The Tribunal also rejected the argument that the activities of consultants should in essence be imputed to Mainpay (their employer) based on the wording of Article 10 of the Principal VAT Directive. This article prevents the activities of employees being treated as an independent economic activity for VAT purposes. Again the Tribunal rejected this argument. Whilst accepting the fact that the activities of employees are treated as part of the economic activity of the employer for VAT purposes, “that does not mean that every characteristic or attribute of the employee… is thereby deemed to belong to the employer. In this case, as a matter of economic and commercial reality, it is impossible to say that Mainpay, an entity which had no medical qualification nor any medical expertise or knowledge, exercised any degree of control over the clinical decision-making undertaken by the medical practitioners and Article 10 does not deem it to do so”.

More generally, despite the discussion on the question, the Tribunal also highlighted that the question before it was not whether there was a supply of staff (of which there was no statutory definition), but whether the supply made by Mainpay fell with the scope of the exemption for medical services. On this point, it was significant that there was no evidence that Mainpay held any professional indemnity insurance against negligence, suggesting it was not supplying medical care. In addition, there was nothing in Mainpay’s arguments that either the principle of fiscal neutrality or the overarching purpose of the exemption which required the exemption to be applied to its supplies.

Finally, although the point had not been argued, the Tribunal expressed some reservations over the question whether Mainpay’s supplies could, in any event, fall within Article 132(1)(c) or whether the exemption was in reality limited to supplies made in a hospital environment by the hospital itself.

Comment

The decision highlights the difficult dividing line between a provision of services via employees or even third party contractors and simply a supply of staff. In determining the nature of the supply, the starting point will be the contractual arrangements and in this case it was not clear that these made Mainpay primarily responsible for delivering medical care. Instead, the economic and commercial reality was that Mainpay merely provided qualified consultants who then worked within the “framework of control” of the NHS hospital concerned.

The lack of any real substance in Mainpay, other than in terms of payroll function, was a significant factor in this case.
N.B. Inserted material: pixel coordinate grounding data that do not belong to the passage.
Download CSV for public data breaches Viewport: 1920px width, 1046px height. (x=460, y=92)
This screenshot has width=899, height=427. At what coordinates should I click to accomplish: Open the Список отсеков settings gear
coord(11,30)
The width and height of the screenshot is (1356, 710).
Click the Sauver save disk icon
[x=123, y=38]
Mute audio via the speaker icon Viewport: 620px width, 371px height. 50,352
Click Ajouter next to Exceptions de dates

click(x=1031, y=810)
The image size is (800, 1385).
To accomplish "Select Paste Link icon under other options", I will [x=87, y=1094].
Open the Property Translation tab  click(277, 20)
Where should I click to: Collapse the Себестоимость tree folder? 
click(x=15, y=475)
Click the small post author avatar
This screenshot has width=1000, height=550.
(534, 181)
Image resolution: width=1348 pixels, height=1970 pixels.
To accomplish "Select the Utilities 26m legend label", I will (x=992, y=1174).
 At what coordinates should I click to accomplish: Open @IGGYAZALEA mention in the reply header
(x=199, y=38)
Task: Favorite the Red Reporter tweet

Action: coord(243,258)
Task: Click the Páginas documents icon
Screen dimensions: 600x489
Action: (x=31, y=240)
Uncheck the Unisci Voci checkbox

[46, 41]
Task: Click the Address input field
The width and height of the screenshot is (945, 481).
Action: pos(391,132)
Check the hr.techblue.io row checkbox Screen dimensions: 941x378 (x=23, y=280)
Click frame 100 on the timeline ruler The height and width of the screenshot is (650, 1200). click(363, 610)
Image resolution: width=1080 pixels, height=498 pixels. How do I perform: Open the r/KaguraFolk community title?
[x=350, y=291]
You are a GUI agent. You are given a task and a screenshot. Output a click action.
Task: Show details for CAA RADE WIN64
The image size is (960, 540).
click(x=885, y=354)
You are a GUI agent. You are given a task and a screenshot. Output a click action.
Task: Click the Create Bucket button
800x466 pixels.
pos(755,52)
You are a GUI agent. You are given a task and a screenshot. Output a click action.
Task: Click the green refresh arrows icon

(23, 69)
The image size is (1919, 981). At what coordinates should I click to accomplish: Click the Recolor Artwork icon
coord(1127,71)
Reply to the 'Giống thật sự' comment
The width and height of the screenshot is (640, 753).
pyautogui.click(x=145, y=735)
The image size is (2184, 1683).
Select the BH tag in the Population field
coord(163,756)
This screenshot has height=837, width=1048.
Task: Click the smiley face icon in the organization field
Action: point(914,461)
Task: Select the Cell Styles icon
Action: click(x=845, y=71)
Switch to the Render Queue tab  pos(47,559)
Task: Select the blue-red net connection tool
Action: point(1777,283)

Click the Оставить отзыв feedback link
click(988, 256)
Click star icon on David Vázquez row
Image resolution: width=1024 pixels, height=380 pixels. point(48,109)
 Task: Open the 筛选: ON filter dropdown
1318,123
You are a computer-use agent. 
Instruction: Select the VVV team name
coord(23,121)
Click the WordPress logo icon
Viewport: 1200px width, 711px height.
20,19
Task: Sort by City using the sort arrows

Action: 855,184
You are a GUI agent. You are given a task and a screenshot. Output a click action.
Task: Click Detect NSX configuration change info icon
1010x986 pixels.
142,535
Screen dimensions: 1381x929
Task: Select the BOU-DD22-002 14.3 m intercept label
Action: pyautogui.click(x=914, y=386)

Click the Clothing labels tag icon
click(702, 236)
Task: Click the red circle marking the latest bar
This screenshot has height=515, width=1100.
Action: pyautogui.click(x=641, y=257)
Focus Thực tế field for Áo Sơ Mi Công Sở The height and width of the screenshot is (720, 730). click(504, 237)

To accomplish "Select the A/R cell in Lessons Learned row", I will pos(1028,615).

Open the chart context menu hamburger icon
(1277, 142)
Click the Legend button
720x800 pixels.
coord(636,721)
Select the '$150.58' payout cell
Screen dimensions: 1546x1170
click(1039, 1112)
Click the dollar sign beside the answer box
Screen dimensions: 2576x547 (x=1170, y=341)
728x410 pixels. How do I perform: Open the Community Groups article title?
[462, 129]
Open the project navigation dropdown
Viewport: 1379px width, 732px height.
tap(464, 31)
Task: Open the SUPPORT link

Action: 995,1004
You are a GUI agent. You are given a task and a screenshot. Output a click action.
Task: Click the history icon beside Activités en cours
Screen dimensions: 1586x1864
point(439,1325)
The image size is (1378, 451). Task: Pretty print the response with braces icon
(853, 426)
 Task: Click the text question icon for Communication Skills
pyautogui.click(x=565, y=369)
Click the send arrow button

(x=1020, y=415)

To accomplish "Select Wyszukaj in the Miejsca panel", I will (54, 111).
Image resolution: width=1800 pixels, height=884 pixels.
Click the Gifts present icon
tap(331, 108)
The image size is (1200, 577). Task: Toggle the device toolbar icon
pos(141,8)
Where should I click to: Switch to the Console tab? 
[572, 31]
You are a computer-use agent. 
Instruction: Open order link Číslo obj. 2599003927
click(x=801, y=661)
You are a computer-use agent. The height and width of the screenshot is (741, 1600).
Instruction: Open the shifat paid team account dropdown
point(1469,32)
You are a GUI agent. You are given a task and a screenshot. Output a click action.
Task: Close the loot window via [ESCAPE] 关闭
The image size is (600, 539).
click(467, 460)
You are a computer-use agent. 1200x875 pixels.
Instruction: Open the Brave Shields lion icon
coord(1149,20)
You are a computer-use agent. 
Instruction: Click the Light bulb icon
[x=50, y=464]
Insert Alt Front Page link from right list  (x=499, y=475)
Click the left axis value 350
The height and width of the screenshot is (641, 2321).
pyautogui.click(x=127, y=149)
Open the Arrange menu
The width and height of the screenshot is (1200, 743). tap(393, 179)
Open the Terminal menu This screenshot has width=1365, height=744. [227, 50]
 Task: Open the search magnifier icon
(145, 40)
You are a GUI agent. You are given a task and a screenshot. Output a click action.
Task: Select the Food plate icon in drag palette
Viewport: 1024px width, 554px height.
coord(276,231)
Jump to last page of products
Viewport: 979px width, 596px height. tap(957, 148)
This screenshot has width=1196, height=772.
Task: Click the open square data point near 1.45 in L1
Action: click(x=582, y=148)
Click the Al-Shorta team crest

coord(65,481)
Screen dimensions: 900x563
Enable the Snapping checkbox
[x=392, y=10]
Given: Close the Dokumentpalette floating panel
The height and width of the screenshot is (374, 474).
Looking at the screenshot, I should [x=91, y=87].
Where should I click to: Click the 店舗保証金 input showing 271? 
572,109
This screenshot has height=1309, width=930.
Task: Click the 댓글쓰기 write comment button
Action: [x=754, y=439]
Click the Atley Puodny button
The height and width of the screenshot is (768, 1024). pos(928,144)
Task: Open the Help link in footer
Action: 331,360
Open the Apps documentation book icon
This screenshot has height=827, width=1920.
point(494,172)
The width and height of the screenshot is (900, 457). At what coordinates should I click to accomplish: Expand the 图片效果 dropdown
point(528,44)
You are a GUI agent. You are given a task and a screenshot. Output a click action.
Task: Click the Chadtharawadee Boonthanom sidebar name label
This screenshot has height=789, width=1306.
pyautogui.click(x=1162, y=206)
However, the Tribunal also expressed reservations over the extent to which its services, even if they had been the provision of medical care, could fall within the exemption in Article 132(1)(c).

Finally, it is worth noting that, whilst in this case the taxpayer was arguing that it was making the underlying supplies (since they would have been exempt from VAT), in other cases it may be beneficial to argue that the taxpayer is merely providing an introduction service for a commission only (rather than the full amount of any payment).